Look at Greece and Portugal, says Choi Joong-kyung, an economic adviser to president Lee, naming small nations that could have used a helping hand from the IMF before their crumbling economies contributed to the chaos in Europe.

Long before economic troubles gave birth to the G20 three years ago, the rise of China was key to the transition from G7 to G20. China dominates the so-called BRIC countries - also including Brazil, Russia and India - but the others also demand respect. Russia occupies a special place for having managed, as the heartland of the former Soviet Union, to attend G7 meetings and then to join the club, turning the G7 into the G8.

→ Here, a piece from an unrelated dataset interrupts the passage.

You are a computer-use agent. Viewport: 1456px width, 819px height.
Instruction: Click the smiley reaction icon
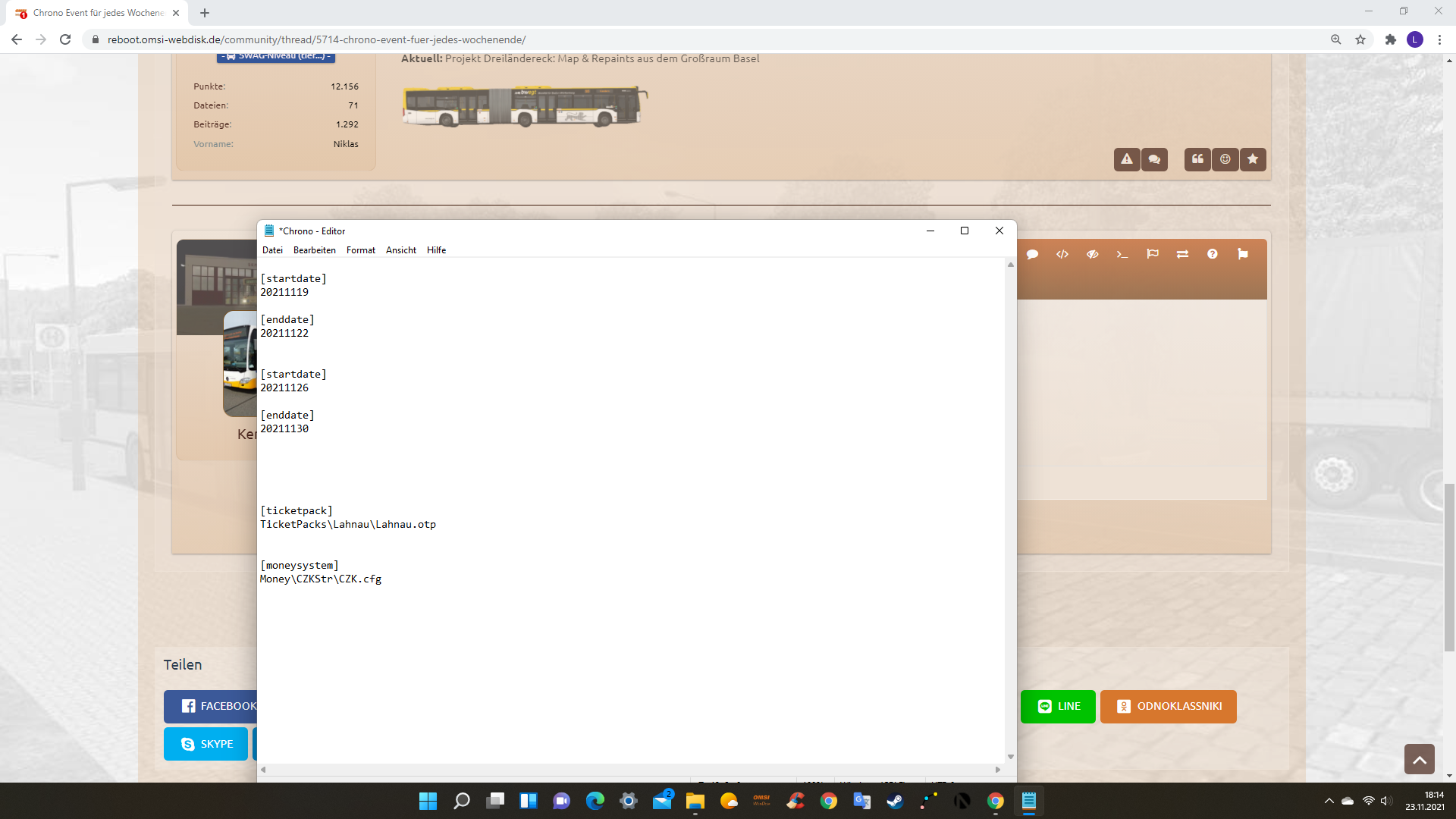pos(1225,159)

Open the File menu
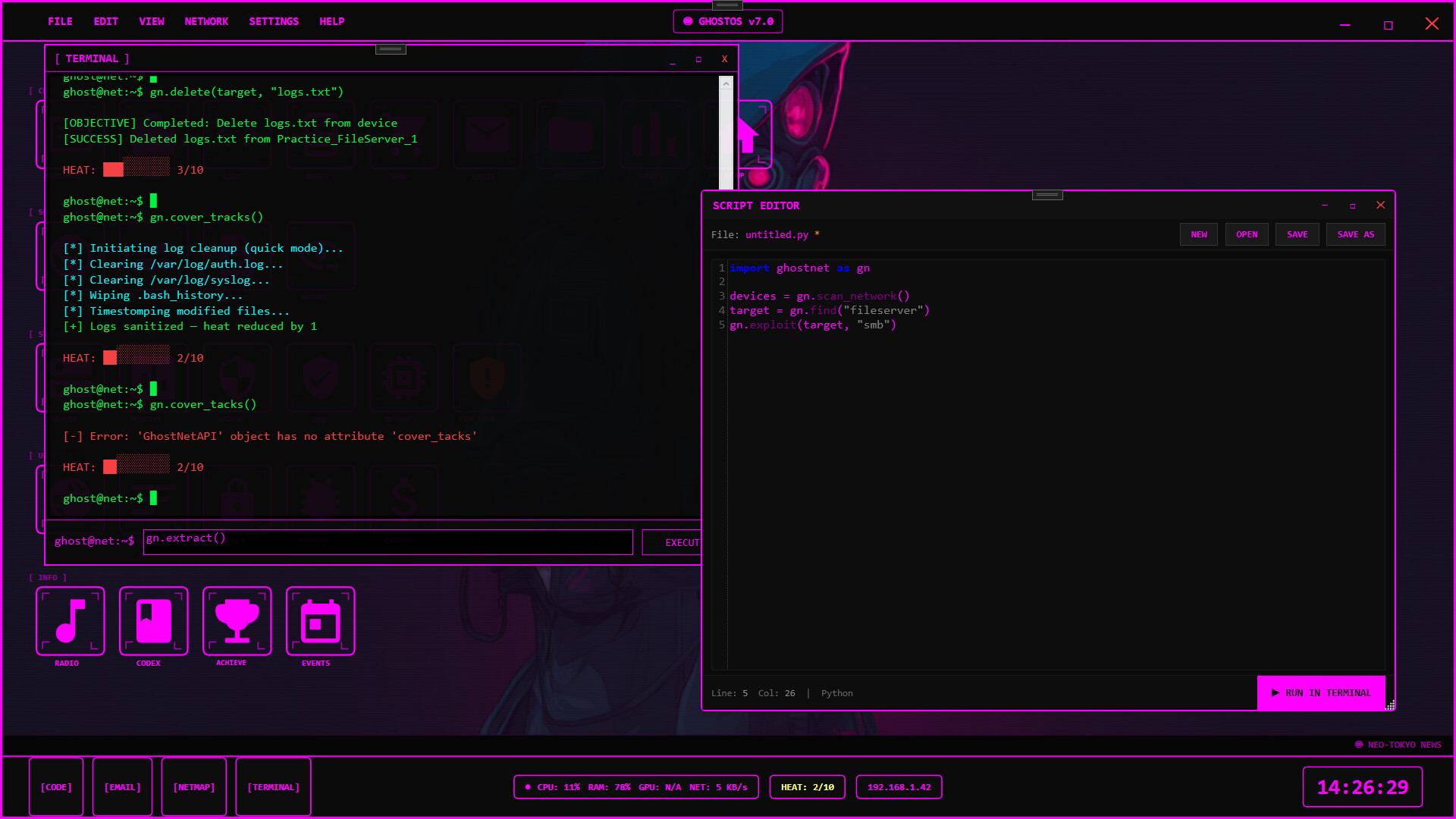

Brazil, however, may be the wildest card in the deck. Brazil's finance minister Guido Mantega describes the pushing and pulling over monetary revaluation as a "currency war". He blames the US for printing ever more money and also for not bringing its US$1 trillion (Dh3.67tn) budget deficit under control.

The IMF leadership, given the go-ahead by finance ministers and bank governors in a tense-two-day session in South Korea's ancient Silla kingdom capital of Gyeongju last month, is instituting a long-awaited shift from over-represented to under-represented countries in decision making.

"One of the real issues," says Jeffrey Lewis at the World Bank in Washington, "is the challenge that rebalances or recalibrates the degree of European representation".

Over the next two years, the IMF is raising the quotas of emerging-market countries by more than 6 per cent while giving them two board seats currently held by Europeans. The leaders, beside the US, Japan and four European countries, now include the BRICs. The US remains at the top of the heap, China comes in third and India eighth.

"The IMF is playing an increasing role of being an 'honest broker,'" says Dominique Strauss-Kahn, the head of the IMF.

At the same time, the Seoul summit lays claim to one singular success. That's the emphasis on development that president Lee, a former chairman of Hyundai Engineering and Construction, has insisted on making a separate agenda item.

"As host of a group of 20 that controls 85 per cent of the money in a world in which 180 or so other countries still must vie for their pieces of the pie, " says Jeffrey Schott, a former US Treasury department official, "Korea is stepping on to the main stage of the world economy."